#### AIM OF THE EXERCISE
For this exercise, repeat exactly the lines below starting at the line holding "You are a computer-use agent." and ending at the line holding "Toggle justify alignment in the upper editor", both included, with no extra lines and no pictures.

(Dataset excerpts)
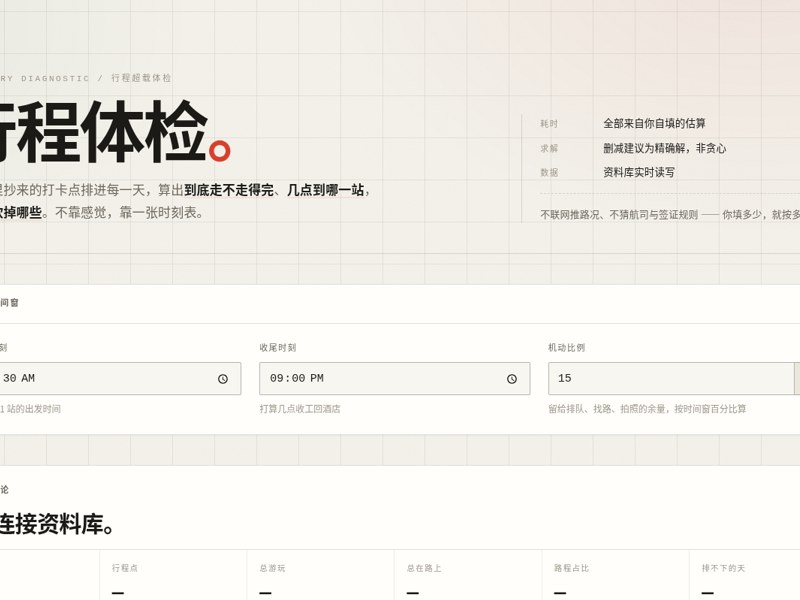The height and width of the screenshot is (600, 800).
Task: Open the clock picker in the 30 AM field
Action: [223, 379]
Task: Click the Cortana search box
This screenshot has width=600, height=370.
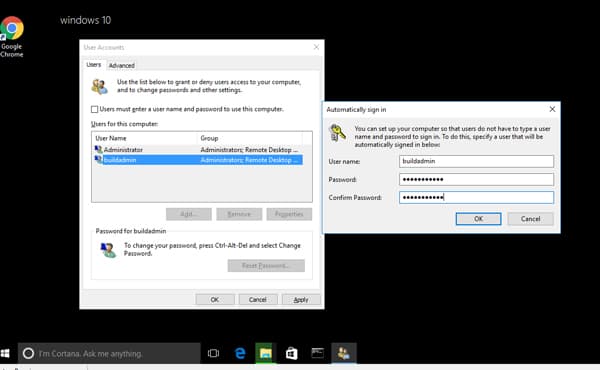Action: (109, 353)
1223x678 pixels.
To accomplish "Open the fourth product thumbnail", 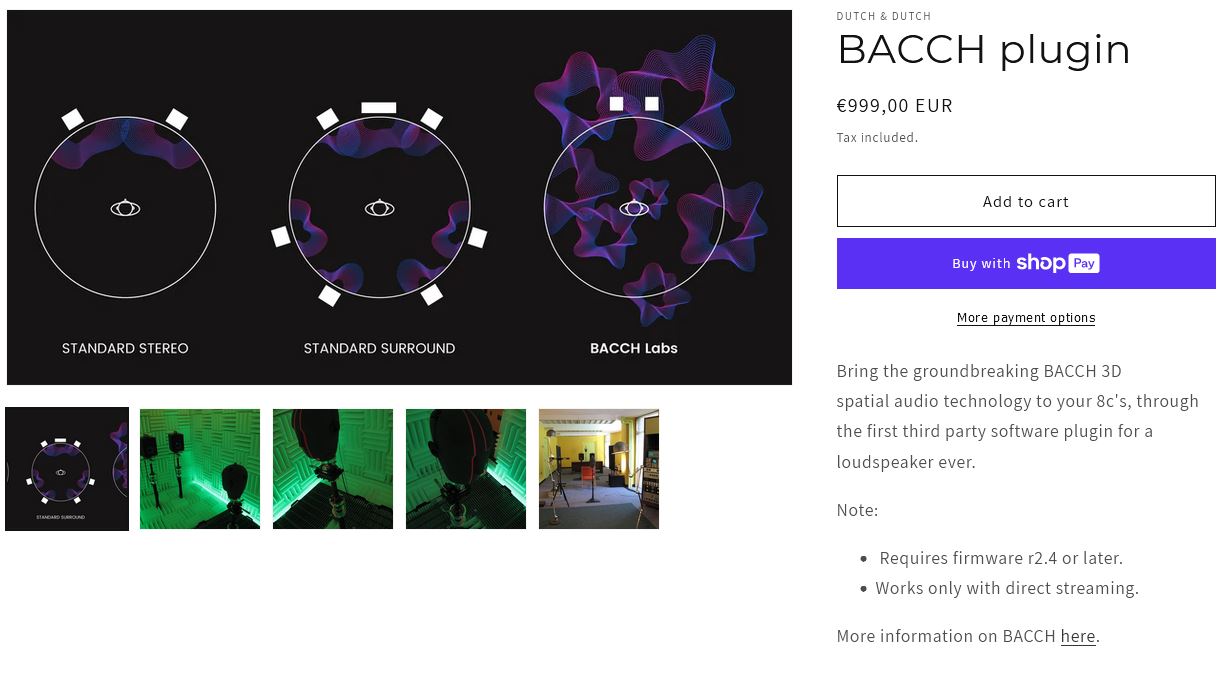I will [466, 469].
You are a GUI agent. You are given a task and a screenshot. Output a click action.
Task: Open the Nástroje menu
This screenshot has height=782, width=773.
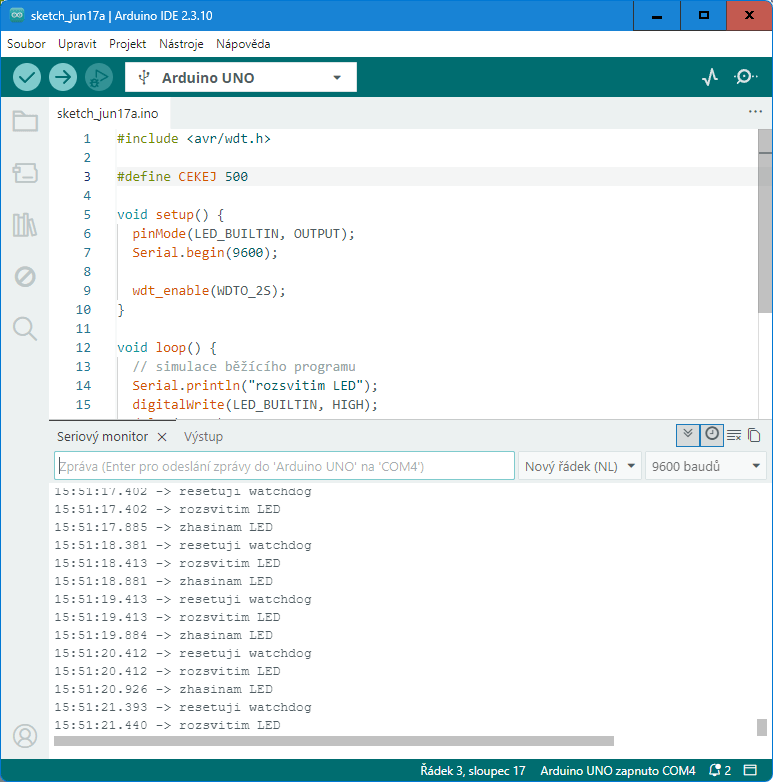[181, 44]
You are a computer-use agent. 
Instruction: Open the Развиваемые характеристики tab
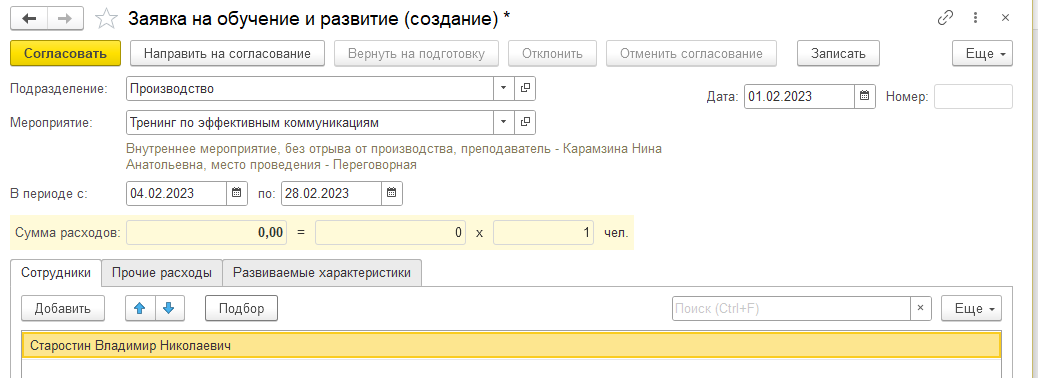pos(322,273)
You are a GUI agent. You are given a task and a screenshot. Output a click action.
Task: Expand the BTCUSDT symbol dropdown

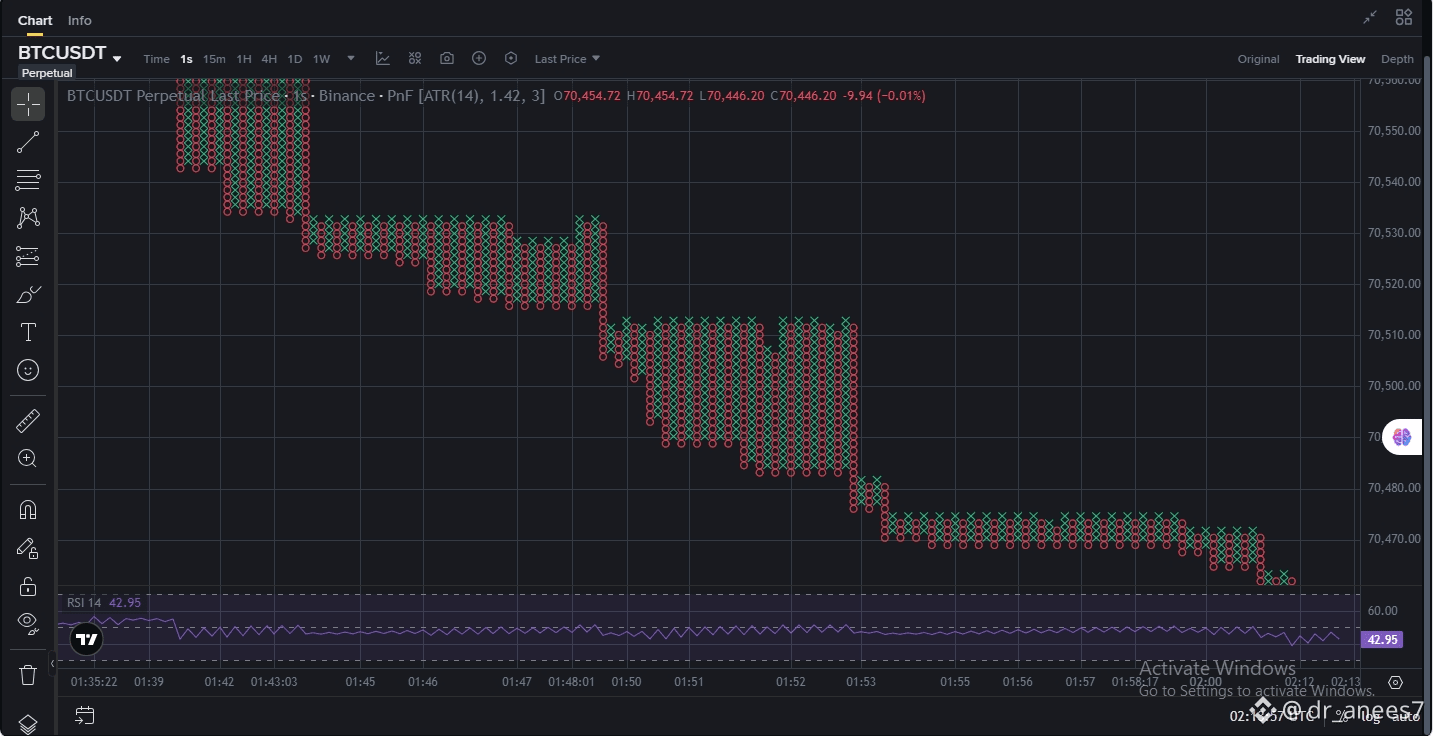coord(117,59)
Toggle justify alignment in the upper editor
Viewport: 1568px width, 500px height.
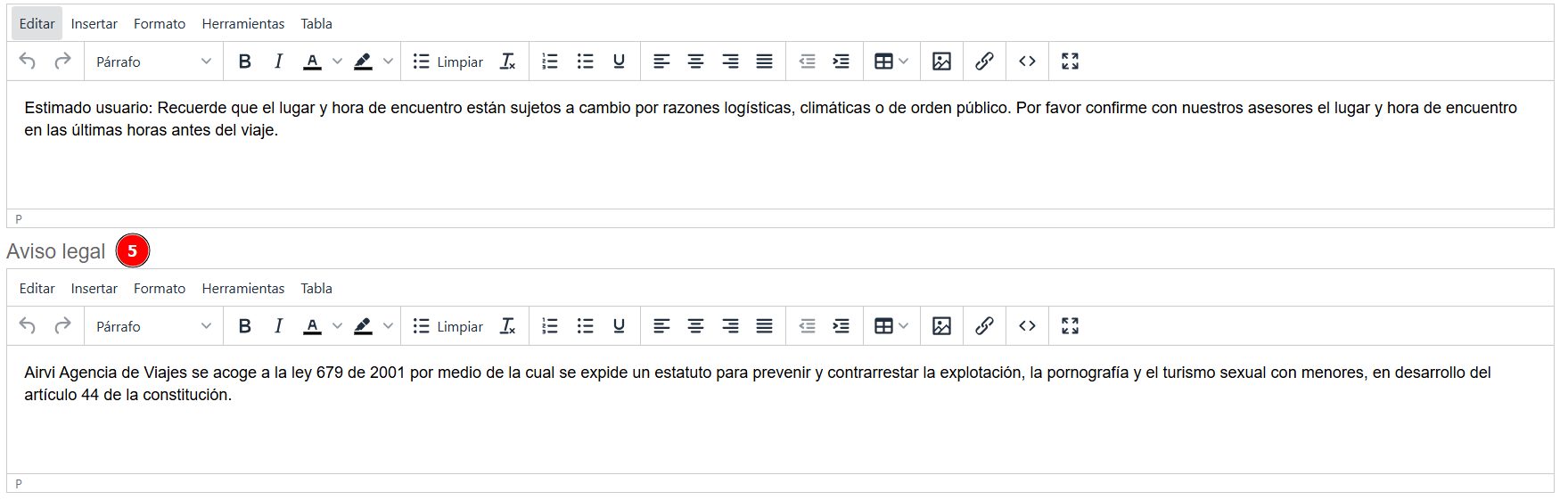point(764,61)
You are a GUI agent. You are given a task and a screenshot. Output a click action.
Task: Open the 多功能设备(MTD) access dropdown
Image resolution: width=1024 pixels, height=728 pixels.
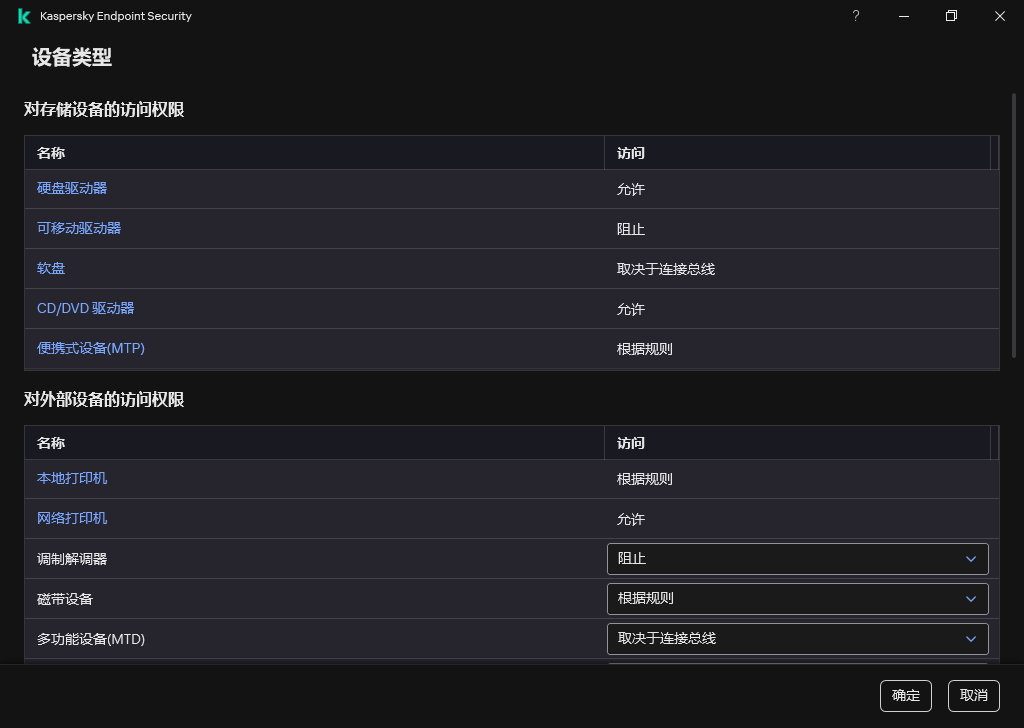(797, 639)
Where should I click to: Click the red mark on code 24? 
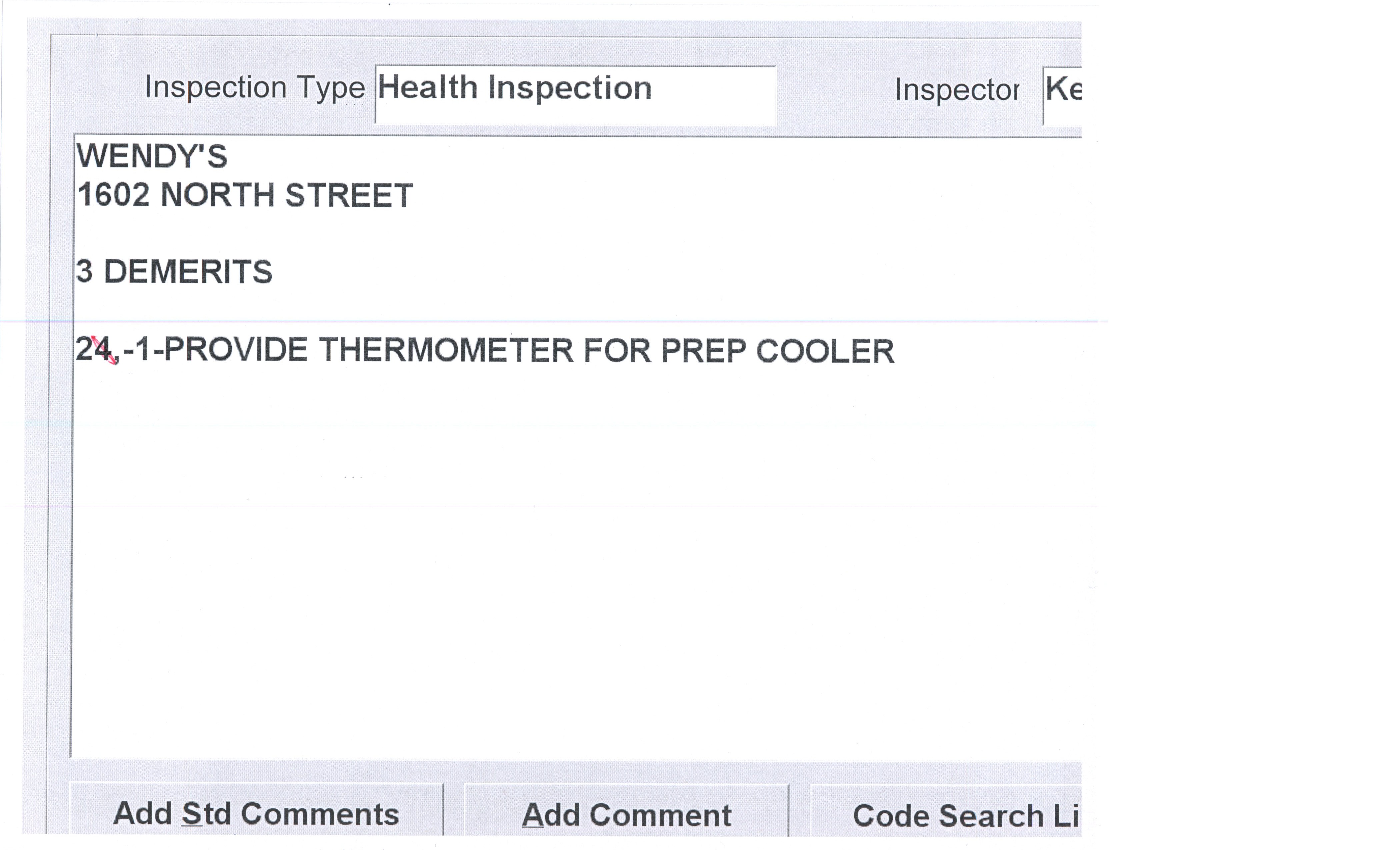point(104,349)
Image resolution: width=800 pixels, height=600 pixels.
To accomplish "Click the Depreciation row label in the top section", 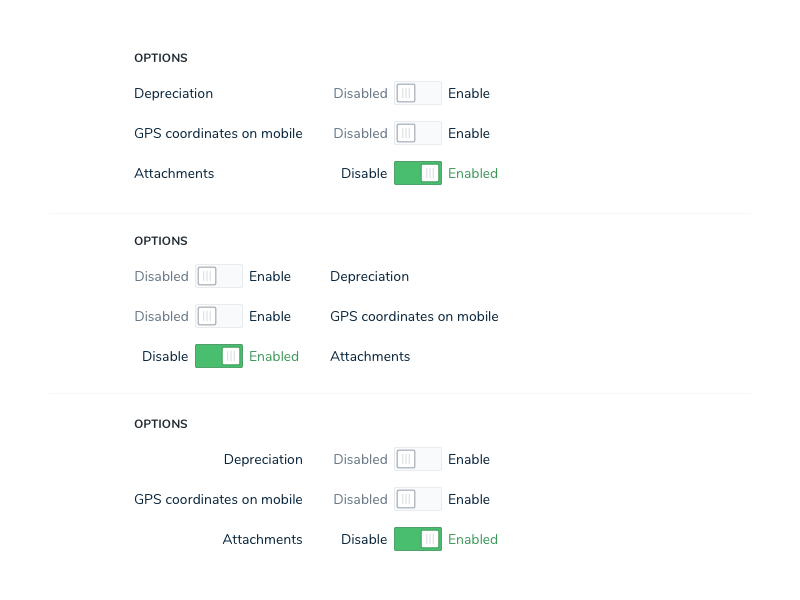I will pos(173,93).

#### TASK OUTPUT
You are a computer-use agent. 
Instruction: Open the Развиваемые характеристики tab
pos(322,273)
You are a GUI agent. You are given a task and a screenshot. Output a click action.
Task: Expand the BTCUSDT symbol dropdown

coord(117,59)
Toggle justify alignment in the upper editor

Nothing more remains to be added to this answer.